On Monday, U.S. Treasury yields experienced a slight increase as investors took into account the economic outlook and evaluated the likelihood that the Federal Reserve’s interest-rate hiking cycle has come to an end. At 3:31 a.m. ET, the yield on the 10-year Treasury was over three basis points higher, standing at 4.4764%. This comes after two days of reaching a low not seen since September at 4.379%. The yield on the 2-year Treasury also rose by less than one basis point, reaching 4.9151%.

It’s important to note that yields and prices move in opposite directions and that one basis point is equivalent to 0.01%. Investors are considering factors such as the economy and Federal Reserve monetary policy, with growing hopes that the central bank is finished with interest rate hikes following lower-than-expected readings for both the producer and consumer price index.
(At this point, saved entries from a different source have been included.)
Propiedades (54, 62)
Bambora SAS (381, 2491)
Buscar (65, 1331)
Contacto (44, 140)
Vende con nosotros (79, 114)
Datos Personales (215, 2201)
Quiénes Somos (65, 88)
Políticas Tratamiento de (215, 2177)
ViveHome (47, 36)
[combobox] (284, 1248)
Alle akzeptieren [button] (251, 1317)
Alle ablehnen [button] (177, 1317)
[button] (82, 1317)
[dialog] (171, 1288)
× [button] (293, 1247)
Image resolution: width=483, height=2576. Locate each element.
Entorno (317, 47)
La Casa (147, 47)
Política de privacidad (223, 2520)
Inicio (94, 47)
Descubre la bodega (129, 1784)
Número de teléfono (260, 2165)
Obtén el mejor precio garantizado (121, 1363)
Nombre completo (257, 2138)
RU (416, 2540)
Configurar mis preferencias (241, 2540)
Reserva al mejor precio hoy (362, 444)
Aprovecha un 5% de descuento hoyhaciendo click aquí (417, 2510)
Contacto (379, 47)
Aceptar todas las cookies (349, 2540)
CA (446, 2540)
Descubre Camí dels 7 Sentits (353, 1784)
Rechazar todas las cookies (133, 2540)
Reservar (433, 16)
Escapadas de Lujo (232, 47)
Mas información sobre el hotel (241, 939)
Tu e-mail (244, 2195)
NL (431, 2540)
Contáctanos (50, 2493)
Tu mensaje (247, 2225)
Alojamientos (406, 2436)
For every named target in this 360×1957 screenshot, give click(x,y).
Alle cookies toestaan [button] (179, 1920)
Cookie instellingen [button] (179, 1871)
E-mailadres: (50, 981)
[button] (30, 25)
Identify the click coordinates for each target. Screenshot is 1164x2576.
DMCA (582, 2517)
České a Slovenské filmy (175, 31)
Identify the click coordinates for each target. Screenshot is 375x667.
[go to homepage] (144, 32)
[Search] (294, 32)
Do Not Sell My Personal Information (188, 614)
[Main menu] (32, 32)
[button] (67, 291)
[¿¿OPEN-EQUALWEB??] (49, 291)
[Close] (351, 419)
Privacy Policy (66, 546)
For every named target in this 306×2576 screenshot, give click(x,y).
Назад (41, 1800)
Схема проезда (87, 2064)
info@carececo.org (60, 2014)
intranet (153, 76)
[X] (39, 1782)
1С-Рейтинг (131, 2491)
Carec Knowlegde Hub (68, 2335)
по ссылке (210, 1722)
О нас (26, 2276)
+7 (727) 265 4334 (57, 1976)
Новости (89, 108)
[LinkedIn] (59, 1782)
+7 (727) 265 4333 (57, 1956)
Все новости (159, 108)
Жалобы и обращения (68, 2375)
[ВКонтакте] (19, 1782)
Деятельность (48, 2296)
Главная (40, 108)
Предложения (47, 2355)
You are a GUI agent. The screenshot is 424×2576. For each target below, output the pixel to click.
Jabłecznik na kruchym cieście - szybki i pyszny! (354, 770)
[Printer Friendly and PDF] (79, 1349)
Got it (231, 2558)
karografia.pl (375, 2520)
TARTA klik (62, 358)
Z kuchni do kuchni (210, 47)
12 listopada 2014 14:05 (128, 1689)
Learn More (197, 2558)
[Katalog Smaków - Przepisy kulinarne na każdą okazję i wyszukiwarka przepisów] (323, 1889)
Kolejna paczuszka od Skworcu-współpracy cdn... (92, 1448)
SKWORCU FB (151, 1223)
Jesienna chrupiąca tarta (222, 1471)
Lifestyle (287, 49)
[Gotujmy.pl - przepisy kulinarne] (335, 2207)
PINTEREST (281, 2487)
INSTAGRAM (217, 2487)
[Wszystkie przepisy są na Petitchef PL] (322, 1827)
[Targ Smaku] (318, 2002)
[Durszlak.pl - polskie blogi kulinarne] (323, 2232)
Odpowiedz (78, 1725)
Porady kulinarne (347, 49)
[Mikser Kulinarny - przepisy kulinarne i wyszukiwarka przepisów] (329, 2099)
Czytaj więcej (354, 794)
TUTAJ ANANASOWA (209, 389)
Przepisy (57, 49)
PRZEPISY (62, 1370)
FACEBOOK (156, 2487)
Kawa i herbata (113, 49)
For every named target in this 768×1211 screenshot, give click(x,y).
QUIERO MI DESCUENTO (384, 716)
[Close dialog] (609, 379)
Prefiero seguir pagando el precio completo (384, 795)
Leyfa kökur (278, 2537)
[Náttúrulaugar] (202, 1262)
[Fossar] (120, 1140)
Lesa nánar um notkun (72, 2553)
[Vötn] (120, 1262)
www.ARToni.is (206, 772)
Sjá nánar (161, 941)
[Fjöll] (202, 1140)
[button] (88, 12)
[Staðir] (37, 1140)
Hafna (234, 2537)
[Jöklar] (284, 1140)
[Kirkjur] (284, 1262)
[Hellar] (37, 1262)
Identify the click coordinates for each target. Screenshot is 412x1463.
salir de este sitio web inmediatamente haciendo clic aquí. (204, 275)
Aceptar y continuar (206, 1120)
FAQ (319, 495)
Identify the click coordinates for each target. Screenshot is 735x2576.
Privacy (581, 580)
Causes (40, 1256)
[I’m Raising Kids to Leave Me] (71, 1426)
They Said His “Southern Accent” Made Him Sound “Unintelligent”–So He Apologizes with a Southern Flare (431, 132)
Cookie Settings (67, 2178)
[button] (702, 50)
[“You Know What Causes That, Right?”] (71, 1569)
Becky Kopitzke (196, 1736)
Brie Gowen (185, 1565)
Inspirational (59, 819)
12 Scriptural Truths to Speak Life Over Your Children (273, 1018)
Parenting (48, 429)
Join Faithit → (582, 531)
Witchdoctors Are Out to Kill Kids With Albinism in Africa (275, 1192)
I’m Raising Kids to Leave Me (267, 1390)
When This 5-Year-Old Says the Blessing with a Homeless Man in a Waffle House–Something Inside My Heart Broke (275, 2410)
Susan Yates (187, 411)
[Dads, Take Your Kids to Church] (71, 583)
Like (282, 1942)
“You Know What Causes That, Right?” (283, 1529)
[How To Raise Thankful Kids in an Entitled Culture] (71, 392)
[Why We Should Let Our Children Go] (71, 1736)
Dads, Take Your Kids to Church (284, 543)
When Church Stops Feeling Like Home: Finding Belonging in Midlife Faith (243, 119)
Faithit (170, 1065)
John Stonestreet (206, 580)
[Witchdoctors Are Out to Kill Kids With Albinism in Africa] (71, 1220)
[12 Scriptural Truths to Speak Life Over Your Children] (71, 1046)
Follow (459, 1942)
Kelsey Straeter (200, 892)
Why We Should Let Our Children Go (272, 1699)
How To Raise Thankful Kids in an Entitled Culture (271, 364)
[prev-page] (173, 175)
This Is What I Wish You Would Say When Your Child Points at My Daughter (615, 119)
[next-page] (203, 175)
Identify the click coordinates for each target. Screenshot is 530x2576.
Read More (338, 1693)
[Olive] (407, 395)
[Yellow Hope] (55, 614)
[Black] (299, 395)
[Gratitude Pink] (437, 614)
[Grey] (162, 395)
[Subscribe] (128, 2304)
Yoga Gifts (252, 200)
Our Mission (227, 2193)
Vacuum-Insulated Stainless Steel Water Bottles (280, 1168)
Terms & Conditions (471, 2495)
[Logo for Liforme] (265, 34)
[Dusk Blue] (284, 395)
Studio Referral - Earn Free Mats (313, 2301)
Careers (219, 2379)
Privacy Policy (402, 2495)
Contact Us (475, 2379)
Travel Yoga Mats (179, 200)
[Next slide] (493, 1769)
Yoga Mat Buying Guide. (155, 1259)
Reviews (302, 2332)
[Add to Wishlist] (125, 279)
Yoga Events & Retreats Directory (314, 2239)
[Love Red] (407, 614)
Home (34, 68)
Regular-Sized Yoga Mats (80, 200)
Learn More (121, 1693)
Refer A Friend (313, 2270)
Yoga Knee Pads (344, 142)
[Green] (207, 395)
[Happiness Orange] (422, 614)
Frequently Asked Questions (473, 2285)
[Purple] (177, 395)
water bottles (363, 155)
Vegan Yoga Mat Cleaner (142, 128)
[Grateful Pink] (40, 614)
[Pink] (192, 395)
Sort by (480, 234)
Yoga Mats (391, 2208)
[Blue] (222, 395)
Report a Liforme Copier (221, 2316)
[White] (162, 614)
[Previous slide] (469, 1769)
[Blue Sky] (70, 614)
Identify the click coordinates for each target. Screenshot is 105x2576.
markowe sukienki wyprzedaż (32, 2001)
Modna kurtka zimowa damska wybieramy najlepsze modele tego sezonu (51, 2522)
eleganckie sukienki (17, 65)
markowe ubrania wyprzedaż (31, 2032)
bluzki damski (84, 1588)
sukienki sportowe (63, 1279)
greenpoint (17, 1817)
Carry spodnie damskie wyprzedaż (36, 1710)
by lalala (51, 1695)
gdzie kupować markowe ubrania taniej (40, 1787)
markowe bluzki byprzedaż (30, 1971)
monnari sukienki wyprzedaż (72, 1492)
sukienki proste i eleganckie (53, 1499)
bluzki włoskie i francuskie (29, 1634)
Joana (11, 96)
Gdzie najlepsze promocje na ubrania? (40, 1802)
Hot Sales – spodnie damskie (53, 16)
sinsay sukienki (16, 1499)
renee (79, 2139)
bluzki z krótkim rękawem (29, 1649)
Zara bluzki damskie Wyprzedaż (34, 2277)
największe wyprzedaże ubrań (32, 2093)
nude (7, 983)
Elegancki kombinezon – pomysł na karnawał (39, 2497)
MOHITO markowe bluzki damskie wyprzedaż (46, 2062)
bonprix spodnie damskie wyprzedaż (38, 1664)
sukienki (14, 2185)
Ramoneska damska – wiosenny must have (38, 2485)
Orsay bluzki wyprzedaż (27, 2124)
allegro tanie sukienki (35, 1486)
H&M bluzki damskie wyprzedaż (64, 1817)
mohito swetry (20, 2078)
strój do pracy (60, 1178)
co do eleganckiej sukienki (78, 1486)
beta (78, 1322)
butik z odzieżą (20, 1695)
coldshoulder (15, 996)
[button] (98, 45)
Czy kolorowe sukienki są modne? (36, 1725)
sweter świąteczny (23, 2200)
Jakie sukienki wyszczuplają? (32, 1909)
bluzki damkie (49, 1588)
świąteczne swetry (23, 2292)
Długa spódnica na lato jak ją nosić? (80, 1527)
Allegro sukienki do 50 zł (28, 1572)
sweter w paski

These lower readings suggest that inflation is easing and the Fed’s interest rate hikes are effectively cooling the economy. There is widespread expectation among markets that interest rates will remain unchanged at the Fed’s last meeting in December, which could provide insight into when the Fed might begin to cut rates if they do so at all. Data from the Fed’s last meeting will be released on Tuesday and could provide more clarity on this topic. It is worth noting that bond markets will be closed on Thursday and will close early on Friday for Thanksgiving Day.